While it's understandable to want your houseplants to thrive and grow, there's a fine line between watering and overwatering. If you water too much, you're likely to see gnats around your plants because they're drawn to the decomposing organic material in the soil, says Better Homes & Gardens. The two are connected because too much moisture speeds up the decomposition process, so it creates the perfect, welcoming environment for gnats. While you can't backtrack once the damage is done, you can treat the current gnat problem and be more aware of your watering habits going forward.

Besides using some of the methods we've already listed above, there are sticky strips that are specially designed for usage around houseplants. This is an effective, low cost method but be forewarned — you'll likely need to replace the strips frequently until the problem is under control. Better Homes & Gardens suggests placing the sticking strips directly in the soil of the houseplant (just watch out for its leaves so you don't damage them), or you can hang them overhead. When you're buying the sticky strips, look for ones that are non-toxic and double-sided, then let them get to work.

6. Buy a bug zapper

Bug zappers aren't just for outdoor use and catching menaces like horse flies or mosquitoes. They can also be an effective tool in your fight against gnats in the house. A quick search on Amazon shows a plethora of different models, sizes, and price ranges, so you can find one that's perfect for your needs. Zapper technology has come a long way from the large, loud options from years ago. Plus, the new models are much safer and specifically designed for indoor use with compact sizes, UV light, and glue boards instead of electric zaps, according to Country Living.

Once you purchase your bug zapper, place it in the highest traffic area for gnats, such as by the trashcan or near any produce on the kitchen counter. You can add a small dish of the apple cider vinegar mixture near the zapper to serve as a lure and guarantee maximum effectiveness.

7. Make a candle trap

Although this trick isn't as widely-known, that doesn't make it any less useful. What's even better is that you've likely got everything you need around the house, so you won't have to buy anything special or expensive for this trap. According to Popular Mechanics, this method is particularly effective at night.

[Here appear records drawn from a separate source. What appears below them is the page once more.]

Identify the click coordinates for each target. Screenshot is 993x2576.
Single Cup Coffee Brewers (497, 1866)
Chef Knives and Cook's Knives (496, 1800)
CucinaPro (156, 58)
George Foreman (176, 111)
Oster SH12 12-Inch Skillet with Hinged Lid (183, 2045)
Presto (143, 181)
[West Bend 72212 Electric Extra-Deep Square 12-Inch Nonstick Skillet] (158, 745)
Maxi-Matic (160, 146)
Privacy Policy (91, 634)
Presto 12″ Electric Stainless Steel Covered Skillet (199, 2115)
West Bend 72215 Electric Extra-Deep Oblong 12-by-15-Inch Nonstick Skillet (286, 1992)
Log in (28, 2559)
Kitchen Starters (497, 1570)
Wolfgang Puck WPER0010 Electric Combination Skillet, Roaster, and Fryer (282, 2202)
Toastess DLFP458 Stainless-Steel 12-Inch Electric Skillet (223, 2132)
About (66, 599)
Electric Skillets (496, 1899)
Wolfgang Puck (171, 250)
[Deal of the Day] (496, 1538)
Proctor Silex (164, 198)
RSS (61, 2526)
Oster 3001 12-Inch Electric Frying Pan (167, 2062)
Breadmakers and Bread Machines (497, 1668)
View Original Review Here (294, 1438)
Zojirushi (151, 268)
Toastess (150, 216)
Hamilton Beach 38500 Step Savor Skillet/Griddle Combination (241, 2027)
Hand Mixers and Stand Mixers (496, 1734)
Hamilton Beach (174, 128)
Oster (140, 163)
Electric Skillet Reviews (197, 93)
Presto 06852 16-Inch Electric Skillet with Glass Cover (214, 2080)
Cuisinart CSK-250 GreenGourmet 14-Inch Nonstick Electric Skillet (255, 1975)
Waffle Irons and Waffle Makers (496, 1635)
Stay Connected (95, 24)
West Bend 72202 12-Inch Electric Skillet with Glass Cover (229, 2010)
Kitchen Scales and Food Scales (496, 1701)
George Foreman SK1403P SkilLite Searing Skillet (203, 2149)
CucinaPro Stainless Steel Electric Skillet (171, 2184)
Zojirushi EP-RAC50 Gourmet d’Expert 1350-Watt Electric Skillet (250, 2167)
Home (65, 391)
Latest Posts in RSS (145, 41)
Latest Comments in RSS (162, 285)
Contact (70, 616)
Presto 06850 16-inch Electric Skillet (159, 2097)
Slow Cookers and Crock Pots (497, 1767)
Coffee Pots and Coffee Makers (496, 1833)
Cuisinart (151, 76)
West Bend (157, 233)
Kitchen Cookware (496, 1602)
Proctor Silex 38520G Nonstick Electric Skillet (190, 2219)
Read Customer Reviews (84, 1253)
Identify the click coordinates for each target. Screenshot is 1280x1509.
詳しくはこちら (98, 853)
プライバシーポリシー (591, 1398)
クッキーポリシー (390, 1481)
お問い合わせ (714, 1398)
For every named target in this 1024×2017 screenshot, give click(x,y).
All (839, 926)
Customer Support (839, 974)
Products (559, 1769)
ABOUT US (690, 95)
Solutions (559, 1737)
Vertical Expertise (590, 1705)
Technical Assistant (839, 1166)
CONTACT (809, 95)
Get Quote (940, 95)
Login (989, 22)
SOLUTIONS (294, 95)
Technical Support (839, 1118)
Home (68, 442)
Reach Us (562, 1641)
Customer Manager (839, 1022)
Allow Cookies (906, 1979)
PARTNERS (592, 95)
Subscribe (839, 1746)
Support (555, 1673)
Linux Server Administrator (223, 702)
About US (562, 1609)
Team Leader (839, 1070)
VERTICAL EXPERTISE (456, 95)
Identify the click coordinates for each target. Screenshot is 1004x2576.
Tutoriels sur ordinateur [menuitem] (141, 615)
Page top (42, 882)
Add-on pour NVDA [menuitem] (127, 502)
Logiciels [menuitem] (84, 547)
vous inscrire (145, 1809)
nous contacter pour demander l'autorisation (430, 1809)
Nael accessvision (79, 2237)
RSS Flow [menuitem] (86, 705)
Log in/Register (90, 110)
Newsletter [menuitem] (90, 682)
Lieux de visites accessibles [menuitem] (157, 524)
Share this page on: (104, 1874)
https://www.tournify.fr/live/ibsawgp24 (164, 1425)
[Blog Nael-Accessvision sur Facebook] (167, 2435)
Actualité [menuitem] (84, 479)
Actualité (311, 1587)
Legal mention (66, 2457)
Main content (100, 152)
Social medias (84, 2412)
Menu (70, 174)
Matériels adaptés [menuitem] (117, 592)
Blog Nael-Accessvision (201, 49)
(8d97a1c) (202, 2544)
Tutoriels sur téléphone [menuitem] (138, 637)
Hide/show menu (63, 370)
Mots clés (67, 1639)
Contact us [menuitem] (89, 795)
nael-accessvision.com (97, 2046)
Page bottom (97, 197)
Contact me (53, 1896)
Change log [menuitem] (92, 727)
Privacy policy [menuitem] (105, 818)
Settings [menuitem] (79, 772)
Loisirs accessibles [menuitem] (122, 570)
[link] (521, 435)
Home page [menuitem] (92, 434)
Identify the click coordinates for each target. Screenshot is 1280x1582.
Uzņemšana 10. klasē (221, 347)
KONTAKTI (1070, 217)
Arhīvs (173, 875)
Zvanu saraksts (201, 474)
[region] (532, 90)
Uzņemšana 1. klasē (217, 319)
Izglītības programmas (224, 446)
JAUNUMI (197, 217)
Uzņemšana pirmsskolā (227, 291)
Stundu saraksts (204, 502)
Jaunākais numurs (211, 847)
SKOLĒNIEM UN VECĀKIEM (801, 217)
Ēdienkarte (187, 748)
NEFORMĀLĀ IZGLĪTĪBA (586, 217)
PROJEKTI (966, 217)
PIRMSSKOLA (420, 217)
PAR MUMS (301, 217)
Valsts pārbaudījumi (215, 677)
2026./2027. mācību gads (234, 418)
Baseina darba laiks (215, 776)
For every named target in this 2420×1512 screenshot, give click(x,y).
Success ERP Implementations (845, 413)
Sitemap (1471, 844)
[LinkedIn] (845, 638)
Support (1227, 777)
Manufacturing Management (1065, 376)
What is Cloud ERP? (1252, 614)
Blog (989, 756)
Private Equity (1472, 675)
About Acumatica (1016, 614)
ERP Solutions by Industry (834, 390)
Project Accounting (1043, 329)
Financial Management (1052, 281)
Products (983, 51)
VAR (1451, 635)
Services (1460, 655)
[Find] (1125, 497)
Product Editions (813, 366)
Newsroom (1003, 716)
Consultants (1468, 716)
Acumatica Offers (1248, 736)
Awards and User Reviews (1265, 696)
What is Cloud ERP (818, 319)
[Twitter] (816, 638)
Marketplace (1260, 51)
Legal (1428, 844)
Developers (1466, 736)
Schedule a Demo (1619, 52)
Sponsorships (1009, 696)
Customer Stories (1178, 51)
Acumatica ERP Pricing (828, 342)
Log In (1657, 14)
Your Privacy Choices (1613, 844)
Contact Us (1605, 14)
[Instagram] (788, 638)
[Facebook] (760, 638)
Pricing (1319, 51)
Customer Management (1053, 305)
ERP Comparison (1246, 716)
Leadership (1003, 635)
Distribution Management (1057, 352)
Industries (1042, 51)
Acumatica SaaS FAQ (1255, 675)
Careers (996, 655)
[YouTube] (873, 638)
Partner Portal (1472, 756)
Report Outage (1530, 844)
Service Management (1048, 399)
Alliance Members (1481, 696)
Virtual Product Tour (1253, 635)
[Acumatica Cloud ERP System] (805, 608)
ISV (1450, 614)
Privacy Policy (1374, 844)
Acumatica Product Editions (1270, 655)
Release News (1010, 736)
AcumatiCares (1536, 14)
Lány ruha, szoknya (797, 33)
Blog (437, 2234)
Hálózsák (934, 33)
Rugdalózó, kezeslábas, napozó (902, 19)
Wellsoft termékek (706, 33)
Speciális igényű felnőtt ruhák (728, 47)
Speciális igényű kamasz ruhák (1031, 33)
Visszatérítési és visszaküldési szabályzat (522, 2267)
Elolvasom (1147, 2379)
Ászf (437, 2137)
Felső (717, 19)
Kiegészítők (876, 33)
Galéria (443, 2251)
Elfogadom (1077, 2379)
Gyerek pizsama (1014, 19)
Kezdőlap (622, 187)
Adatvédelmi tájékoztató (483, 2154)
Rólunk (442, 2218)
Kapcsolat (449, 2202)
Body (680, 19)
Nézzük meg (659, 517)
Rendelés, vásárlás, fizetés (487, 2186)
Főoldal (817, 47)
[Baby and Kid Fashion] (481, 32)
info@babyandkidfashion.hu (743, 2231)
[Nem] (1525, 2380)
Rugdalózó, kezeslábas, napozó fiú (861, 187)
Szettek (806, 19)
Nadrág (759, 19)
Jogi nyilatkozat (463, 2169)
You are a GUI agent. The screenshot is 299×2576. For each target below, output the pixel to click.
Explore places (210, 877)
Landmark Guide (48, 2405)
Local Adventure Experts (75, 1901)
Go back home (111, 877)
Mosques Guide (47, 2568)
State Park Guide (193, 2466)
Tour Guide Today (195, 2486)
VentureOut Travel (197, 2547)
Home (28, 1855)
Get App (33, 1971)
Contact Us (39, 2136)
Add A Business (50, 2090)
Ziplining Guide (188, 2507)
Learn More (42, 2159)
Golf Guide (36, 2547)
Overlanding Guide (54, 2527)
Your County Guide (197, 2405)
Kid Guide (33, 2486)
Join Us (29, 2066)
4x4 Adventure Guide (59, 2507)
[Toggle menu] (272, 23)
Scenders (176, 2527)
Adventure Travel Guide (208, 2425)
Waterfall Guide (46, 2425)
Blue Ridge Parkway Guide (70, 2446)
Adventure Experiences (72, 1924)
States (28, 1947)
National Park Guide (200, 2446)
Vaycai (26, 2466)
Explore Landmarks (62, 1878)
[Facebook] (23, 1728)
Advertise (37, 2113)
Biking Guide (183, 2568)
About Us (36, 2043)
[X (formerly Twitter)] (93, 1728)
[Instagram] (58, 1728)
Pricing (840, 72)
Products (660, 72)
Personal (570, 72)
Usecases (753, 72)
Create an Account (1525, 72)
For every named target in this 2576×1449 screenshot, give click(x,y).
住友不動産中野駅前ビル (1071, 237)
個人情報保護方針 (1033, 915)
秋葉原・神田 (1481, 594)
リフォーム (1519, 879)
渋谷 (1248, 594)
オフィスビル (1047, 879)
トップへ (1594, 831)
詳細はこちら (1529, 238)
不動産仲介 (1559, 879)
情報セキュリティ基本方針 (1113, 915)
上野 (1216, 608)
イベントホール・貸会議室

You'll need one or two tall, taper-style candles and a candle holder for each of them. Next, fill a wide but shallow dish with water (a disposable pie pan works well). Place the candle holders into the water, light the candles, turn off any overhead lights, and let the flickering flame do all the work.

What's this trap going to do, exactly? Popular Mechanics explains that the gnats will be attracted to the flame, so they'll likely fly into it and burn. Even if they avoid incineration, there's a good chance they'll drop into the water below and drown. For safety reasons, this is one trap you'll want to keep far out of reach of children or pets.

8. Spray insecticide

If you're not having much luck with the homemade remedies and you're desperate to solve your gnat problem, you may need to turn to a more potent remedy like insecticide. You can either apply it yourself or hire a pest control company to come to your home, especially if the problem is severe.

When purchasing an insecticide, it's especially important to read the label carefully and use extreme caution if you have children and/or pets in the home. If you're bringing in the big guns, you certainly don't want to be spraying their chemicals willy nilly all over the produce in your kitchen.

You can find an appropriate insecticide at your local home improvement or big box store. There are varieties specifically geared towards gnats and are formulated to be safer for use in the kitchen. It's important to note that you never want to mix insecticides by using several kinds all at once. Choose one brand's formula and stick to it. If it doesn't work, give your home plenty of time to air out before you consider spraying a new insecticide.